Laurie Watson: Right.
Tony Delmedico: And that takes a lot of hard work.
Laurie Watson: It does. It does.
Tony Delmedico: Not easily done.
Laurie Watson: And I think that, you know, people say, why? “Why would I do that? You know, why would I go on and be with this person who has betrayed me?” Because everybody says, you know, “That’s the one thing, that my partner had an affair. I would never ever, I would never be with them anymore.” And so, they often feel like to keep going with them, they feel foolish, and like they went back on their word, and they’re not a very strong person. But that’s not true. You know, our partners are very complicated. And our relationships are very complicated. I mean, I don’t think, and this is kind of dicey to say, but I don’t think that an affair is the worst way to wound a marriage. I mean people say the most cutting ugly things to each other. And I mean there are many ways to hurt the relationship. Sexual affairs certainly being a big one. But it’s not necessarily the worst one I’ve seen.
Tony Delmedico: Yeah, with the violence and the control. Yeah. You know, we’ve got just a couple of minutes left, Laurie. We’ve been talking about sexual infidelity as a definition for affair. But I think that there are also other types of affairs that we see nowadays. You had mentioned, just looking at, not just but looking at porn, but intimate relationships without sex. So, a lot of texting, a lot of work relationships that transcend just the professional boundaries. And some are culturally sanctioned. So, in the old days, if you are a workaholic, you would say, “Well, they’re a good provider. They work really hard.” But he may be having an affair with his work itself.
Laurie Watson: Yeah. That takes all his energy. The work is the real mistress.
Tony Delmedico: Or his golf game or your iPad.
Laurie Watson: Or your Facebook.
Tony Delmedico: You got it. You know, anything that’s drawing energy or erotic energy away from the relationship, libido away from relationship, could be considered an affair.
Laurie Watson: Even sometimes children, I mean, people invest in their children in a way that is more erotic. And I say that in the generic sense, not the sexual sense, you know, then they do in their partnership. You know, for instance, women come in and tell me about their children’s birthday party with more detail than they ever would talk about, you know, a date that they set up with their husband.
Tony Delmedico: I would agree. So, affairs, as you said earlier, we’re very complicated people and I think those types of things, those complications arise and create potential for affairs and all sorts of ways, not just sexual.

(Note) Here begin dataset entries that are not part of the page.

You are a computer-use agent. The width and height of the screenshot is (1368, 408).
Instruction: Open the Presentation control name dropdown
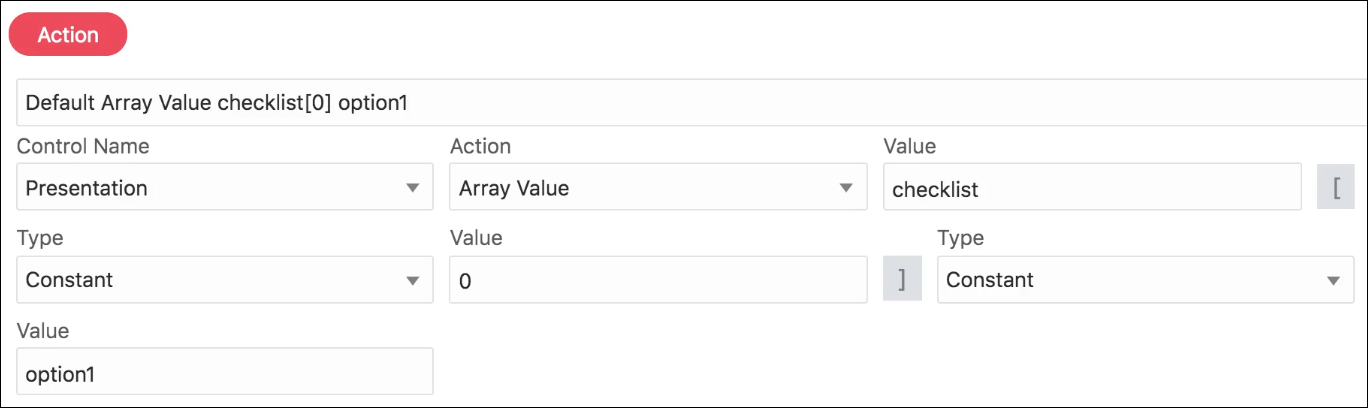[225, 188]
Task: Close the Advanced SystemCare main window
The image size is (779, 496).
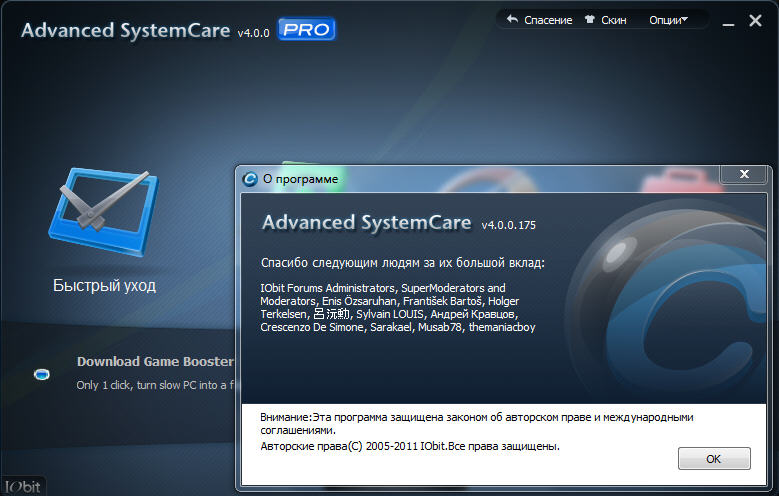Action: tap(756, 20)
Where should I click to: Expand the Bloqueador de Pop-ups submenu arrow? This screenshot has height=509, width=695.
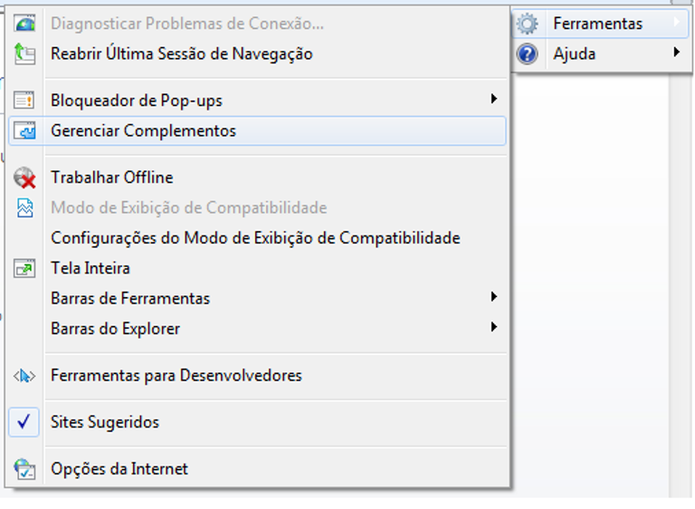coord(494,99)
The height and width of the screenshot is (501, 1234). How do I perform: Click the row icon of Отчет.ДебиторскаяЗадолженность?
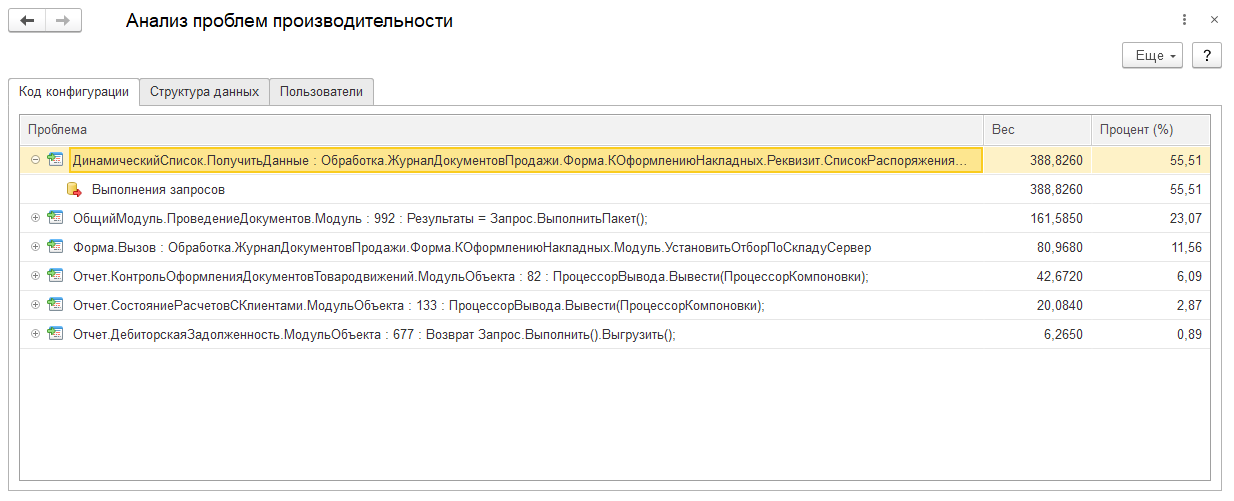55,334
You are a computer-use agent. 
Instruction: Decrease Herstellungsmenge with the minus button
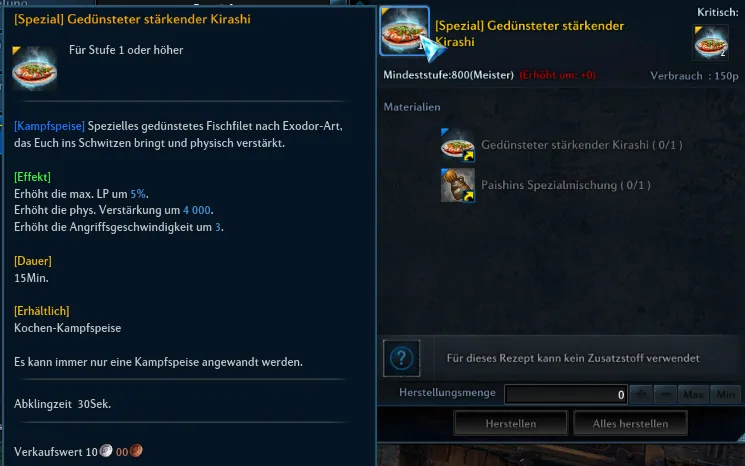[665, 394]
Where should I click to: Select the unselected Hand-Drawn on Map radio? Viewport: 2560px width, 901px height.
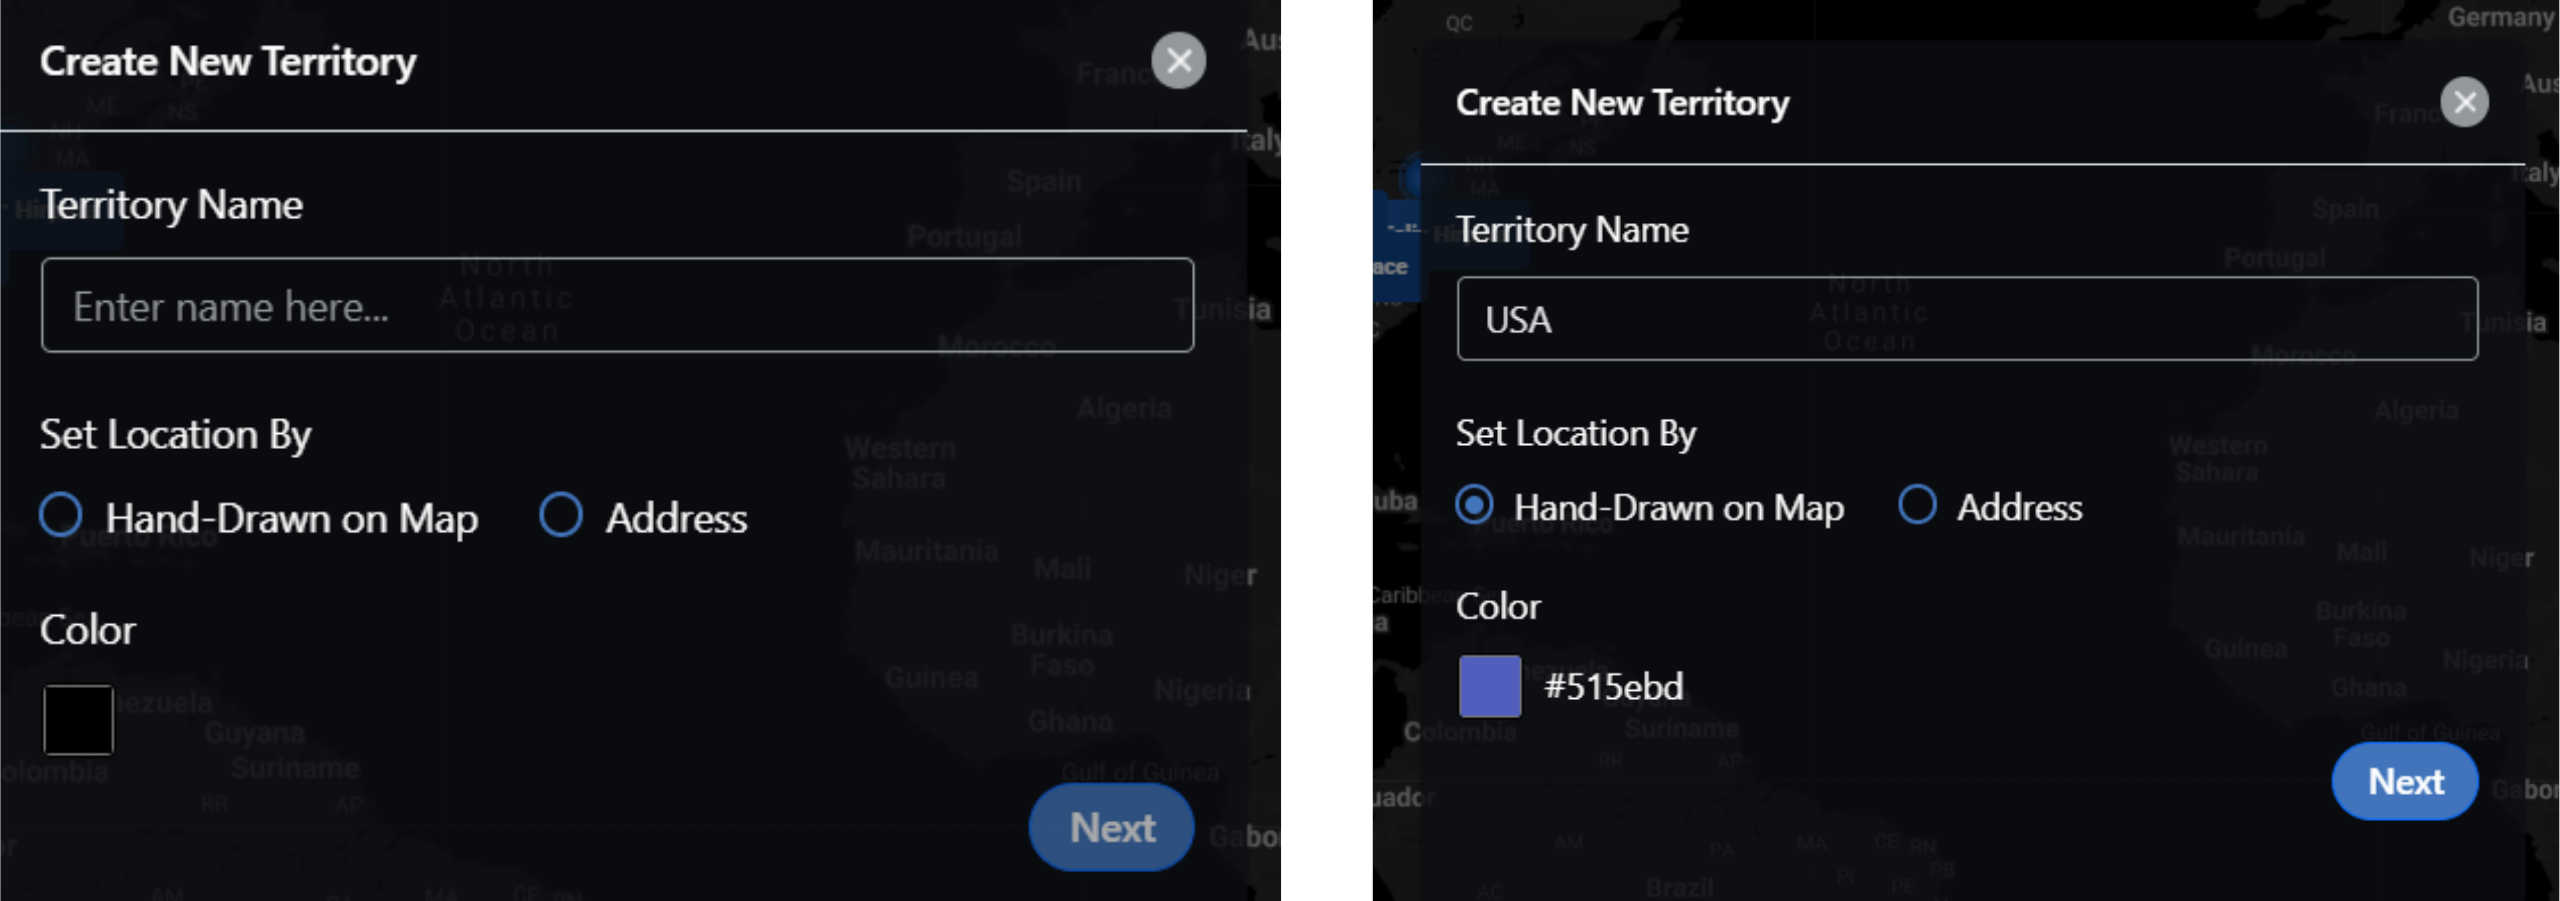point(61,515)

Laurie Watson: And my tip of the day, what I want to underscore, is affairs don’t necessarily have to mean the end of the marriage or the end of the long term committed relationship. There’s a way through.
Tony Delmedico: My tip is if your instincts are telling you something’s not quite right with your partner, your instincts are typically right.
Laurie Watson: Pay attention to those.
Tony Delmedico: Follow up on those. Pay attention to your instincts.
Laurie Watson: Ask some questions inside.
Tony Delmedico: You got it. Thank you for tuning in and turning on with us here at Foreplay Radio, Sex Therapy. This is psychotherapist, Tony Delmedico.
Laurie Watson: And sex therapist, Laurie Watson. Thank you for joining us. We look forward to seeing you again with more Foreplay.